July 15.-Edinburgh (Old Town) has a most singular and touching air of antiquity. It is to other cities what old ruins are to other dwellings. As you traverse some of those streets-the High-street, and Canongate, and the Cowgate-whose houses rise like towers, six or seven stories high, on either side, and reflect that the stream of existence has flowed through them for centuries, the same as now-with the same elements of human weal and wo mingled in it as now-with the same sounds-the din of business, the words of anger, or the tones of laughter, the cries of childhood, and the deep hum of stern and intent occupation—the same sounds reverberated from those weather-beaten walls as now: ay, and as you reflect that infuriated mobs have passed here, and the trampling footsteps of armies, and the sad funeral trains of successive generations and that through these streets Queen Mary was brought after her defeat at Carberry Hill, in degradation, and disgrace, and tears—yes, and that here, upon these very pavements, Robertson, and Hume, and Mackenzie, and Burns, and Scott have walked ; a holy air of antiquity seems to breathe from every wynd and close, and touching memories are inscribed upon every stone: it is difficult to preserve the decorum that belongs to a public walk, or to have patience with the indifference that familiarity has written upon the faces around you. Yet all multitudes of men are themselves touching spectacles. And when I have stood on Calton Hill, and looked, as you may do, right down upon the sea of human dwellings in the New Town, I have felt an indescribable, painful, awful emotion-as if I laid my hand upon the very heart of the mighty city, and felt its heavings and throbbings -felt that life was there, and as if it were my own life, multiplied an hundred thousand times, in magnitude, intensity, and importance.

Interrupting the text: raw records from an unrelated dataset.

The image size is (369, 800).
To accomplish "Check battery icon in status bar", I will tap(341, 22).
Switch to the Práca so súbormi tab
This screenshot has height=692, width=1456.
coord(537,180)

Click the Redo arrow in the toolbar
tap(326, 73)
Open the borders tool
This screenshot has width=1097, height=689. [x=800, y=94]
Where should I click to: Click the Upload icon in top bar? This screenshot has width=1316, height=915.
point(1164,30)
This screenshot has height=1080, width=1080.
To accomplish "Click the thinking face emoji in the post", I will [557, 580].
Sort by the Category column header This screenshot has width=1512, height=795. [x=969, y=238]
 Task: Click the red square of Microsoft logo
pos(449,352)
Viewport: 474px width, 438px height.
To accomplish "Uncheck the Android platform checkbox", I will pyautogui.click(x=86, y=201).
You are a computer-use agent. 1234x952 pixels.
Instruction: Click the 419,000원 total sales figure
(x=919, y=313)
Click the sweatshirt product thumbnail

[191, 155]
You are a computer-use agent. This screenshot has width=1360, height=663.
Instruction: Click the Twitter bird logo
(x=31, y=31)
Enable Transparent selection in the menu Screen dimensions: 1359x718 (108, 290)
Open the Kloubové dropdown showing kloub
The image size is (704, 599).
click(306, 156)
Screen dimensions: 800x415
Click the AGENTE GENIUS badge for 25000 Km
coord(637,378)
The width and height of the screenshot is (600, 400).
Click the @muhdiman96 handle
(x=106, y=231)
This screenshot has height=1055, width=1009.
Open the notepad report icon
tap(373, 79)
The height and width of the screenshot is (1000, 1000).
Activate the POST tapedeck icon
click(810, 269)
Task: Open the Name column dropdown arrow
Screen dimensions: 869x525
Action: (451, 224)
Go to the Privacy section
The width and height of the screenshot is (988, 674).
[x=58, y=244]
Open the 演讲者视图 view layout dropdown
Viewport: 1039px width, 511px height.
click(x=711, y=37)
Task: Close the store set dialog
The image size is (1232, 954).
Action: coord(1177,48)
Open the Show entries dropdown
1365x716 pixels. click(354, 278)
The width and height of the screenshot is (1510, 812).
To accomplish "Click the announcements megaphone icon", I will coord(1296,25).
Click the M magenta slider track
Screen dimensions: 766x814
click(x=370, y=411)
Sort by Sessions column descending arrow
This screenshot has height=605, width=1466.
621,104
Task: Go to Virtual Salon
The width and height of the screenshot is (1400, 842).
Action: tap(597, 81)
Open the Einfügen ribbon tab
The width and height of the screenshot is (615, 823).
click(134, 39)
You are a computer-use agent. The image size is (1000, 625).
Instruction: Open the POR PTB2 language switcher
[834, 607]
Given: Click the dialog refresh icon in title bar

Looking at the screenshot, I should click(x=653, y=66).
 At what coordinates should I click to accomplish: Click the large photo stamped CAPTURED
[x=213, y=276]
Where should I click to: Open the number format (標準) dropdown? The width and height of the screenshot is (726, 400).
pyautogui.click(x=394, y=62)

If I were asked what is the great charm about this Old World, and if I wished to generalize the answer, I should say, it is antiquity-antiquity in its castles, its towns, its cathedrals, its cities. The sublimity of ages is about you at every step, and you feel your connexion with past races of men, in a way that you are not naturally led to do in a country where there are no monuments of the past.

To-day, however, I saw a relic of the past in a very grotesque attitude; a Highlander in full dress-yes, the wild, fierce, haughty Highlander-playing on a fiddle! a street beggar, asking a few pence to keep him from starving. He was dressed in the philabeg, or kilts, and hose; and I am surprised to find that there are some Highland regiments, in the English service, who are dressed in this manner. I have seen some

EDINBURGH.-ROMANCE AND REALITY. - HOLYROOD.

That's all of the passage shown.